Abstract: Deep learning has allowed remarkable results in fields such as Computer Vision and Natural Language Processing, but barriers to entry inhibit many data scientists from using deep learning as an everyday tool. Existing deep learning frameworks require significant programming, and scaling up via distributed computing requires even more work. In this talk, we discuss our new open source library meant to address some of these challenges.
Deep Learning Pipelines is an open source library integrating popular deep learning libraries with Apache Spark. The library aims to help engineers and data scientists familiar with Spark to train and deploy deep learning models into their existing workflows. This package simplifies deep learning in three major ways:
(1) It offers simple APIs built on top of Spark MLlib’s Pipeline APIs, so it integrates well with enterprise machine learning workflows.

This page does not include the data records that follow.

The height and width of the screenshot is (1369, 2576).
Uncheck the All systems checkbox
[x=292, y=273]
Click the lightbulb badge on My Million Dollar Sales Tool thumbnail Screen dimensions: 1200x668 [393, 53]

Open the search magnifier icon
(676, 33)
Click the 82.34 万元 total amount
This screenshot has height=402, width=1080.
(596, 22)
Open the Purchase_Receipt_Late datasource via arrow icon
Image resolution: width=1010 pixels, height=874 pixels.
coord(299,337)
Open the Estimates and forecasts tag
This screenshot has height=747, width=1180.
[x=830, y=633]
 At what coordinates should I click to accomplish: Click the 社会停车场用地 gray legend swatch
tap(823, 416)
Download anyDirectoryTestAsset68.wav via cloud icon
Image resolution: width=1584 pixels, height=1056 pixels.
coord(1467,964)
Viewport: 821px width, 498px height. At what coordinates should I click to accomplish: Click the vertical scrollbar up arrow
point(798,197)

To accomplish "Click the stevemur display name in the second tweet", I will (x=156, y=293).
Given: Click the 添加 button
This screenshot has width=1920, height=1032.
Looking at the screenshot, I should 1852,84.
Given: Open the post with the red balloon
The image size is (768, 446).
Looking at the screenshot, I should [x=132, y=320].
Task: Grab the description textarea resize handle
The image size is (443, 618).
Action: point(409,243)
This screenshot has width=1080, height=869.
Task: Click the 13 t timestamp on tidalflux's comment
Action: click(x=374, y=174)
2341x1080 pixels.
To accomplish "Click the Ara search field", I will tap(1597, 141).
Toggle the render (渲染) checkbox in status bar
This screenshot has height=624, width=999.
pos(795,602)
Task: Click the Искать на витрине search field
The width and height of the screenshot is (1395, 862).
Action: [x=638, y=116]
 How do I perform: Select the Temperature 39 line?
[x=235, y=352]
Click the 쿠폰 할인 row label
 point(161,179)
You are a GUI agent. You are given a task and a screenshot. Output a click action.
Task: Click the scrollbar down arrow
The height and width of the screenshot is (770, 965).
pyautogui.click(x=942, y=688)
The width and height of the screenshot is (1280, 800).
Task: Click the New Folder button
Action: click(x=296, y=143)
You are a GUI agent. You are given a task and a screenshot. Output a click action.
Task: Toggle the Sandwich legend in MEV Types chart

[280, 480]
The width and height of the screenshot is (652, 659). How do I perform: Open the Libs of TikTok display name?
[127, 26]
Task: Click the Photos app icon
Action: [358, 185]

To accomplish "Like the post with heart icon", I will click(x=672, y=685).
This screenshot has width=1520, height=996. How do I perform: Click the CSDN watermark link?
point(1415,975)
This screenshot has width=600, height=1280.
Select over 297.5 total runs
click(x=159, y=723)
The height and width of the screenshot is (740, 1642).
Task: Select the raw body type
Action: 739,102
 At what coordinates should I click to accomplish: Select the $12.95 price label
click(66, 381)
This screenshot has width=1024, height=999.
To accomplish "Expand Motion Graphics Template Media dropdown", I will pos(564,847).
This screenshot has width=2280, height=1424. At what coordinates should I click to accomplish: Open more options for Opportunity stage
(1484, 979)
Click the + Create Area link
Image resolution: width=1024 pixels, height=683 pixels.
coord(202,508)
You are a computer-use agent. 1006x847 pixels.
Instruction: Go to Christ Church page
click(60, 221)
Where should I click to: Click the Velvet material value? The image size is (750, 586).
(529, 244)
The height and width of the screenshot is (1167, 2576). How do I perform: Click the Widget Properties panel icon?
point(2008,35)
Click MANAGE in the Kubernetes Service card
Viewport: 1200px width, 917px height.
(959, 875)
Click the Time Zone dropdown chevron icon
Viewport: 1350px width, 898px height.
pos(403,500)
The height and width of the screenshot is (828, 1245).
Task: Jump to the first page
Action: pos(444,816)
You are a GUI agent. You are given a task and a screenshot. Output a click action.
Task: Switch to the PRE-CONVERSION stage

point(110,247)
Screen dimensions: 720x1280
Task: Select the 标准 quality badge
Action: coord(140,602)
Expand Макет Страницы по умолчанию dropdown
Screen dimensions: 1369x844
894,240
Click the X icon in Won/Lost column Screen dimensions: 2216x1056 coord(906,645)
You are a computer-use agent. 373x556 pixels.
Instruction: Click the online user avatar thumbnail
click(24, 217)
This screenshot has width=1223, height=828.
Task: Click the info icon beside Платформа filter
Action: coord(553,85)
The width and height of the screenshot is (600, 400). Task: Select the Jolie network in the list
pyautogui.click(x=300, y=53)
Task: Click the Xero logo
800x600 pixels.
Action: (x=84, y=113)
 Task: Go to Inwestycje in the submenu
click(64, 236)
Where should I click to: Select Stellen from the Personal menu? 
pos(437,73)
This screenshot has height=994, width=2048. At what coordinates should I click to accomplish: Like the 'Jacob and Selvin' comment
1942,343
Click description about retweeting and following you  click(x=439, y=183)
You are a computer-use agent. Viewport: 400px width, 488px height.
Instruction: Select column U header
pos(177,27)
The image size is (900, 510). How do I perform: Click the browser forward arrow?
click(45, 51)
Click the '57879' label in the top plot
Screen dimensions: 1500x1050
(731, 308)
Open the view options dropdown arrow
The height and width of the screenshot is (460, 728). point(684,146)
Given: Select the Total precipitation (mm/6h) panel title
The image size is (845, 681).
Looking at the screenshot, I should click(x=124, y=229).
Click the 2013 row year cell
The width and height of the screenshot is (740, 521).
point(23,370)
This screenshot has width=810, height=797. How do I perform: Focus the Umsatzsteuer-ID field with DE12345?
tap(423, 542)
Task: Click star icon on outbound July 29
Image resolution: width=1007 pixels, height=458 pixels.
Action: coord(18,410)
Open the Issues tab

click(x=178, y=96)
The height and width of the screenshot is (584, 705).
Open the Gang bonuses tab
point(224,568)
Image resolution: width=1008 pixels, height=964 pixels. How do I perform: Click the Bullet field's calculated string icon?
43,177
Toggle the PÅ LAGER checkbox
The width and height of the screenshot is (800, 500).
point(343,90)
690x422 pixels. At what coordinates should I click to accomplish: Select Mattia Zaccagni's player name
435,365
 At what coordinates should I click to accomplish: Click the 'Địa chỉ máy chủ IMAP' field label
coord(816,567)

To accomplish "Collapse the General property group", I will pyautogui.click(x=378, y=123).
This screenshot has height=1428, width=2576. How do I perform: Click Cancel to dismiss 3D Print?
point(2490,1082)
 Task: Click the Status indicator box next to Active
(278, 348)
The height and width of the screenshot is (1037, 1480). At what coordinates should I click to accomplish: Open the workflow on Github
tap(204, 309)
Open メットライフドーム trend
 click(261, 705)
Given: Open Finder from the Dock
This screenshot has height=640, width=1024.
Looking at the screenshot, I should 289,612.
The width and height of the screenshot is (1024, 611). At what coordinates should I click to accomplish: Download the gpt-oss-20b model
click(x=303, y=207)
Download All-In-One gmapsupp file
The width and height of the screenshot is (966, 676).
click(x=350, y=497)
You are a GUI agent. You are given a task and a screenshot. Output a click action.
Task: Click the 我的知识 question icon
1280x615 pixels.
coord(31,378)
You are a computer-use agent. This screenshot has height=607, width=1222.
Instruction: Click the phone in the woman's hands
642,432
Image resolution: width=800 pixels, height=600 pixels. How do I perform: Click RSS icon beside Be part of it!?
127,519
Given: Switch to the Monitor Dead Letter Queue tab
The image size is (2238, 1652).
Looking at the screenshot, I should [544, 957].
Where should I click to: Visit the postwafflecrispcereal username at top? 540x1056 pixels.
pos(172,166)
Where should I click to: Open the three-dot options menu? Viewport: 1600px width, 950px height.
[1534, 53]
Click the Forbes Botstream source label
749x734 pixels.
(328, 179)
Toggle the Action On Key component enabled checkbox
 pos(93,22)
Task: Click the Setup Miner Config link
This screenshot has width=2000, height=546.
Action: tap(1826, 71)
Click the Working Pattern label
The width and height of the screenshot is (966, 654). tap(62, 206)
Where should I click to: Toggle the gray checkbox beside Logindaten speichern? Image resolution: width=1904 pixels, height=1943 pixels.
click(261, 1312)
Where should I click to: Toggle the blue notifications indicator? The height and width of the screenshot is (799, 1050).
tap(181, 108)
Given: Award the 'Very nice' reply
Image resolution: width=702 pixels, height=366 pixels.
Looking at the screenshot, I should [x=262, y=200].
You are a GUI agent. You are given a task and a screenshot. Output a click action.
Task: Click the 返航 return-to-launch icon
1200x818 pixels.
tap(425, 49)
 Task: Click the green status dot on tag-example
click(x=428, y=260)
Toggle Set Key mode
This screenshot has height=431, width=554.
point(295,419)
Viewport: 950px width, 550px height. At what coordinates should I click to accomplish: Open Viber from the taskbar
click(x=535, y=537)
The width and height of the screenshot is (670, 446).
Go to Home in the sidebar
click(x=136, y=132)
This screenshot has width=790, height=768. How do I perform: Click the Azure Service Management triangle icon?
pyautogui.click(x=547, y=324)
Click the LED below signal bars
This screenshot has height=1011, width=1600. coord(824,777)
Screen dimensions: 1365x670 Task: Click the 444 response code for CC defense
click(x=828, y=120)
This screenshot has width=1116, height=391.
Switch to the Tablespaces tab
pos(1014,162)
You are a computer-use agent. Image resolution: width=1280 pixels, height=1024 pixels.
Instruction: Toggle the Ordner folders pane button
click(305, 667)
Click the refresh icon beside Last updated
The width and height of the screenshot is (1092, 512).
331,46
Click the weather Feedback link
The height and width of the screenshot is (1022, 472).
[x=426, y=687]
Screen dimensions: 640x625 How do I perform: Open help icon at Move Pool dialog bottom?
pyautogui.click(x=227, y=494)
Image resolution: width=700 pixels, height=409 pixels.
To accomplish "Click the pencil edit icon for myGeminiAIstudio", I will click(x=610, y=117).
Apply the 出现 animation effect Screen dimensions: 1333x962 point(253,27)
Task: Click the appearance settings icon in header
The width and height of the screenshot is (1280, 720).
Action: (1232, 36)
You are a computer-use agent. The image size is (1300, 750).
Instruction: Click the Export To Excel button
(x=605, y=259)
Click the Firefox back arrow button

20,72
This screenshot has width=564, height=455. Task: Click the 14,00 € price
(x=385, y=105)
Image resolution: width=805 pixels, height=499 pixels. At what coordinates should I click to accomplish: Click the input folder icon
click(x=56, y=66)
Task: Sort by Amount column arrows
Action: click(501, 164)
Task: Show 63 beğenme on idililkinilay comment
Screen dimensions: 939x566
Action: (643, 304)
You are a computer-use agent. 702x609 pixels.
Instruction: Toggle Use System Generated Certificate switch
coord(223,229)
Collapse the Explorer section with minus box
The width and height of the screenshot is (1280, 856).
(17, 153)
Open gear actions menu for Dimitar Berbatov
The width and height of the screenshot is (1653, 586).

(2) It uses Spark under the hood to automatically scale out common deep learning tasks such as inference, featurization and tuning.
(3) It enables data scientists to publish deep learning models as Spark SQL User Defined Functions, which can be used by collaborators with no knowledge of the underlying models.
To illustrate these benefits, we will run a live demo to show how Deep Learning Pipelines can be used to tackle the example use case of image classification.
Bio: Joseph Bradley is an Apache Spark PMC member and Machine Learning Software Engineer at Databricks. Previously, he was a postdoc at UC Berkeley after receiving his Ph.D. in Machine Learning from Carnegie Mellon in 2013.